Memo to the left: there is always a reason to feel miserable. The trick is how to feel joyous, given the existential constraints we are all operating under, e.g., death, loss, toil, frustrated ambitions, and the impossibility of ever actualizing our full potential. There is no political solution to any of these. Nor any scientific or economic solutions -- at least nothing that can be managed by the statist one percent.
Being miserable or envious or bored or selfish or resentful is the easiest and most natural thing in the world, which is why the left is always a "downhill" attractor or basin. Anyone who hasn't nailed themselves to a higher reality ends up with the clueless rabble down there, not realizing their dependence upon higher energies in order to be "happy" in this vale of tears. Absent a living exchange with that world, one can only manage an "animal happiness" which doesn't actually exist anyway. To the extent that an animal is happy, it is only because it doesn't know what all humans -- all grown-up humans -- know.

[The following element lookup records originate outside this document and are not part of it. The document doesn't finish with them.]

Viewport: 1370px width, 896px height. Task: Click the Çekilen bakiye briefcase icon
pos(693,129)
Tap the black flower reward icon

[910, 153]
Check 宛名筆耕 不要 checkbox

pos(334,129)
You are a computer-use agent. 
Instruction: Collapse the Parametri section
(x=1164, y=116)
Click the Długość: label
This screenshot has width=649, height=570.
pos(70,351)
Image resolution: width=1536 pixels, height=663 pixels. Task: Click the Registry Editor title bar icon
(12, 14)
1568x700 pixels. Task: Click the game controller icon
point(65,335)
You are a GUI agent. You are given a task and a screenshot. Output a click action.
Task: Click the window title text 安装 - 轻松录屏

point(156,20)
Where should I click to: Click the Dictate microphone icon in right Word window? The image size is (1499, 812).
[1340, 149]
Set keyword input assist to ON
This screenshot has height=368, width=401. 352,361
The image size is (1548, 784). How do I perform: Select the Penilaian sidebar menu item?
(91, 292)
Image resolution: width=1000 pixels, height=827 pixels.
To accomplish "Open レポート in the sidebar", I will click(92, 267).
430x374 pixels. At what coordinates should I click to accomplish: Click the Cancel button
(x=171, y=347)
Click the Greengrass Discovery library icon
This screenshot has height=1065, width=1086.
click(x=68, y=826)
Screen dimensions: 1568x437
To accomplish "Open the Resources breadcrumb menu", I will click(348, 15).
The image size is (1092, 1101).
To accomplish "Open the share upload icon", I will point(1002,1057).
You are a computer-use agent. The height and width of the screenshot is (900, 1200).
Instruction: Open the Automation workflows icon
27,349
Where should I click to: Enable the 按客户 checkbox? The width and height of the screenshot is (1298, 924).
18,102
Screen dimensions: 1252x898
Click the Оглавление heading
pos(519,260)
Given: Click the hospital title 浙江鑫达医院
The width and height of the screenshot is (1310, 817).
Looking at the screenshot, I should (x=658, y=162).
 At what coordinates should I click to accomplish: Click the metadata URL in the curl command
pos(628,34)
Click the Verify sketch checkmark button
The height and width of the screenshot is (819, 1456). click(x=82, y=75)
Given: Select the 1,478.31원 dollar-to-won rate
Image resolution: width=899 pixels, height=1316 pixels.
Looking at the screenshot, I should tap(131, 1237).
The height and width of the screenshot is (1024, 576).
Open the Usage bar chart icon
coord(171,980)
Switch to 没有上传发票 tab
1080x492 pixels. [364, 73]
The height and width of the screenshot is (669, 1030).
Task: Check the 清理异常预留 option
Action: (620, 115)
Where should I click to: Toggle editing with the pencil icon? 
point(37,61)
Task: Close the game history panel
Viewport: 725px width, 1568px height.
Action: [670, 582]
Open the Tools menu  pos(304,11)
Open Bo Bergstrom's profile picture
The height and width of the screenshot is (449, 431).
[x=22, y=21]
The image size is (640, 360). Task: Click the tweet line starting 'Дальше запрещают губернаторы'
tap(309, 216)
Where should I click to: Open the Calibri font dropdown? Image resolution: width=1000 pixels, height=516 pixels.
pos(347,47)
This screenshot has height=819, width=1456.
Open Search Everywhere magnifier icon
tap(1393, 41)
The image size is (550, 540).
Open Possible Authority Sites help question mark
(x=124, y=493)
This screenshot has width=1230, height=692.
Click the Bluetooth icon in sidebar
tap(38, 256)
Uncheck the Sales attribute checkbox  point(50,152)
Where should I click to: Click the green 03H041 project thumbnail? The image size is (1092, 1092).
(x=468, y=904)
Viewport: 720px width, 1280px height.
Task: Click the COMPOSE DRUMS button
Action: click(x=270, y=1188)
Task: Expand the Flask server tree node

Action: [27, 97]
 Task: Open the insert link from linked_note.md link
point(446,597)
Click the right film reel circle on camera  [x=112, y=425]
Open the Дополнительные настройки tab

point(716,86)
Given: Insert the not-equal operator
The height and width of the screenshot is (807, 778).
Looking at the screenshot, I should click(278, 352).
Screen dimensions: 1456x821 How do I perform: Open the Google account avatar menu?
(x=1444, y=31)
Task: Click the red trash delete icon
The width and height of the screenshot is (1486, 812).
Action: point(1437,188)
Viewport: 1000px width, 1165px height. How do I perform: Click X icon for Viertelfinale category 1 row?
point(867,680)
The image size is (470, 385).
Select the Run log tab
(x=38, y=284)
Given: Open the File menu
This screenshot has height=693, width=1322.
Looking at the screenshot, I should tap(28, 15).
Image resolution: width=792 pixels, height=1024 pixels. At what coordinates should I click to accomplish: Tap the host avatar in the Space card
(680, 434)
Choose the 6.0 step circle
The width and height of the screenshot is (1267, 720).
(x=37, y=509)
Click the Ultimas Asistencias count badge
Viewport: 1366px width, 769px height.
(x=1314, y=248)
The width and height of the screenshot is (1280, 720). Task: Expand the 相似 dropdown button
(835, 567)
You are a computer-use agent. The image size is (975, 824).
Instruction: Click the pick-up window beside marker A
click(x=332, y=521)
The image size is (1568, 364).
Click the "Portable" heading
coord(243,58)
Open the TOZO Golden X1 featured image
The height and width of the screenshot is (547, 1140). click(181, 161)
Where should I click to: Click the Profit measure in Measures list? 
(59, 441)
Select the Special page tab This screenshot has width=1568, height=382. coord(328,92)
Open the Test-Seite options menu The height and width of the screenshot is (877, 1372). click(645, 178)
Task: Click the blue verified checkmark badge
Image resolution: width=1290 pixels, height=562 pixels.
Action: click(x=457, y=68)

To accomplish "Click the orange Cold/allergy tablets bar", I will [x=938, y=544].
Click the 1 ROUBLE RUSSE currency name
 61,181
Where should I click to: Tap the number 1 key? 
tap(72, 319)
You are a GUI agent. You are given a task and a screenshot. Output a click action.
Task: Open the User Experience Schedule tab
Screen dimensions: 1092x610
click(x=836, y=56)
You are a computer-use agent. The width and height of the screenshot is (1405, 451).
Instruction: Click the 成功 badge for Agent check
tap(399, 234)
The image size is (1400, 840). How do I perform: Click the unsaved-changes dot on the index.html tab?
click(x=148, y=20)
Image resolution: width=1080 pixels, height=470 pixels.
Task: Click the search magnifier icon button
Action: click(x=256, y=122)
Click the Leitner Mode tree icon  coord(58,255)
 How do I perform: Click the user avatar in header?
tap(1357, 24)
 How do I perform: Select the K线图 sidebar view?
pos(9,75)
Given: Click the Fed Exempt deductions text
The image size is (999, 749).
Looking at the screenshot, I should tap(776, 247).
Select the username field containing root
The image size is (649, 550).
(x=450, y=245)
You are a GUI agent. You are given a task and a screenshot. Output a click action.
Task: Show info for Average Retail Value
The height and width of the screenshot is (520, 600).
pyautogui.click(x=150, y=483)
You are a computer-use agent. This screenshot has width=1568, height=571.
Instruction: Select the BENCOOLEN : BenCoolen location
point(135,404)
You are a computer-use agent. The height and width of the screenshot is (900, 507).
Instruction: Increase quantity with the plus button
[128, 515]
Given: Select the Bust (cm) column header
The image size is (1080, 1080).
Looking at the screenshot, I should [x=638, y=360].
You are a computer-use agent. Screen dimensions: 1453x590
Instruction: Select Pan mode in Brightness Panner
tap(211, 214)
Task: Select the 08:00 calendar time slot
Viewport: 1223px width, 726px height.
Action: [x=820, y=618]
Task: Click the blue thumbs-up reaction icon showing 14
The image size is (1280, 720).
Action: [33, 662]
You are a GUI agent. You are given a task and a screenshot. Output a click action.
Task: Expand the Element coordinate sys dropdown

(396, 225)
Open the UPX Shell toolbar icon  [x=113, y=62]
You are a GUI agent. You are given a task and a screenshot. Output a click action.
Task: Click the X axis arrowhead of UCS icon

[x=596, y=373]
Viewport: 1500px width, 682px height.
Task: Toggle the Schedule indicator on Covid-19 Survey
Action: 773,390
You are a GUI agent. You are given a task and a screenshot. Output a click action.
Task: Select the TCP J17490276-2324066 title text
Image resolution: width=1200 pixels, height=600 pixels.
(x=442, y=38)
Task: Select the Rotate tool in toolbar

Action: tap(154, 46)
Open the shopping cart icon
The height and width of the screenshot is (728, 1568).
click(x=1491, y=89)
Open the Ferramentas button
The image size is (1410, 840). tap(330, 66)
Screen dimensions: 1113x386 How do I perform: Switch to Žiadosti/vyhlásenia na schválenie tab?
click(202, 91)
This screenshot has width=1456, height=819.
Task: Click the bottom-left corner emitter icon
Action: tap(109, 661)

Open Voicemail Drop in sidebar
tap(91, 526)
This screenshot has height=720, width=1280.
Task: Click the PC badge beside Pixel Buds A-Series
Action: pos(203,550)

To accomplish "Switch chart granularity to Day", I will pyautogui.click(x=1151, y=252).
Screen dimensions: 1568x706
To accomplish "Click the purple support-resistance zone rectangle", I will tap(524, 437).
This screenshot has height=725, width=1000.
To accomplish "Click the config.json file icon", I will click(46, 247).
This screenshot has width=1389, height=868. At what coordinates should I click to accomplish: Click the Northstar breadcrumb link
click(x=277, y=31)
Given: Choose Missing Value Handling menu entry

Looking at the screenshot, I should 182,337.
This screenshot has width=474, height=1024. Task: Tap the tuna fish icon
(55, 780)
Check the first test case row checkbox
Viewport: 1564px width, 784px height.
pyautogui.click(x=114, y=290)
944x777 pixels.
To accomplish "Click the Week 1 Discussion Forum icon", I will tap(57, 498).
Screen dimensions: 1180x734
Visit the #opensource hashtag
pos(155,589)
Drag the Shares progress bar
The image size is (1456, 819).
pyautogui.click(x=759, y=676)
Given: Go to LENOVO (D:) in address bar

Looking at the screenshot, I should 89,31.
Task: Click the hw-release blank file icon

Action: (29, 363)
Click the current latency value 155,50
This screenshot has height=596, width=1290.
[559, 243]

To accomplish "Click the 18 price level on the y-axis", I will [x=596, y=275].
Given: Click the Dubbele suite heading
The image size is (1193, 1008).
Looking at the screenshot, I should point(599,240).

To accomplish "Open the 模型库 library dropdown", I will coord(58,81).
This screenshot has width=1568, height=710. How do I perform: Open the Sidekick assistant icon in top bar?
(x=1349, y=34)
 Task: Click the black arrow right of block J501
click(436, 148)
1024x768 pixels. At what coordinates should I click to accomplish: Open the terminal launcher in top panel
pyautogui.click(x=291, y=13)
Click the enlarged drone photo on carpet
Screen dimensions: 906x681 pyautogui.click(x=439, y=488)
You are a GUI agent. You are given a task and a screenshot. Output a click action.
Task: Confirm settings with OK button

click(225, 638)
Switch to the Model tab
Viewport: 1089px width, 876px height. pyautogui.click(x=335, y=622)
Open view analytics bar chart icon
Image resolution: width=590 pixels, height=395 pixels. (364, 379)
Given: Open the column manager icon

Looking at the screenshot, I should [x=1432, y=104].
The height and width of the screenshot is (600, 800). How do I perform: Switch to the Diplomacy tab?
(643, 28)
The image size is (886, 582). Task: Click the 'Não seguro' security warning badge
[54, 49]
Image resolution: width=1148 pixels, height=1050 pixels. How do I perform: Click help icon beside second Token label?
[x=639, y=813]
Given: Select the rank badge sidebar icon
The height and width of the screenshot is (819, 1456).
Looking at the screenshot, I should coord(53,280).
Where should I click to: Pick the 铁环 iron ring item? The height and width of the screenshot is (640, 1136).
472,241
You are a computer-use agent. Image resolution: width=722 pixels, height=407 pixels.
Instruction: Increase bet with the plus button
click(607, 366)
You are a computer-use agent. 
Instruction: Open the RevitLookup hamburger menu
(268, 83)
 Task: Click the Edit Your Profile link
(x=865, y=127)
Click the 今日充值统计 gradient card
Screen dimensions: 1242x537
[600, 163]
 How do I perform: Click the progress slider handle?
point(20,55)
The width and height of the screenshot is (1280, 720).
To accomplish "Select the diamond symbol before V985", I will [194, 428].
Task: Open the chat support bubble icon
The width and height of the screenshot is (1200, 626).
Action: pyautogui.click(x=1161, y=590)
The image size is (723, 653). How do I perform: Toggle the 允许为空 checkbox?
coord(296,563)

And it's partly, or even largely, our fault. Yes, I blame religion for making itself look stupid, and therefore easy to dismiss. That's a nasty little secret the Catechism lets out of the bag, that "Believers can have more than a little to do with the rise of atheism."
So, be careful what you say and how you tie your shoes in the presence of infidels. Like children, they will see through your pretenses but not beyond them.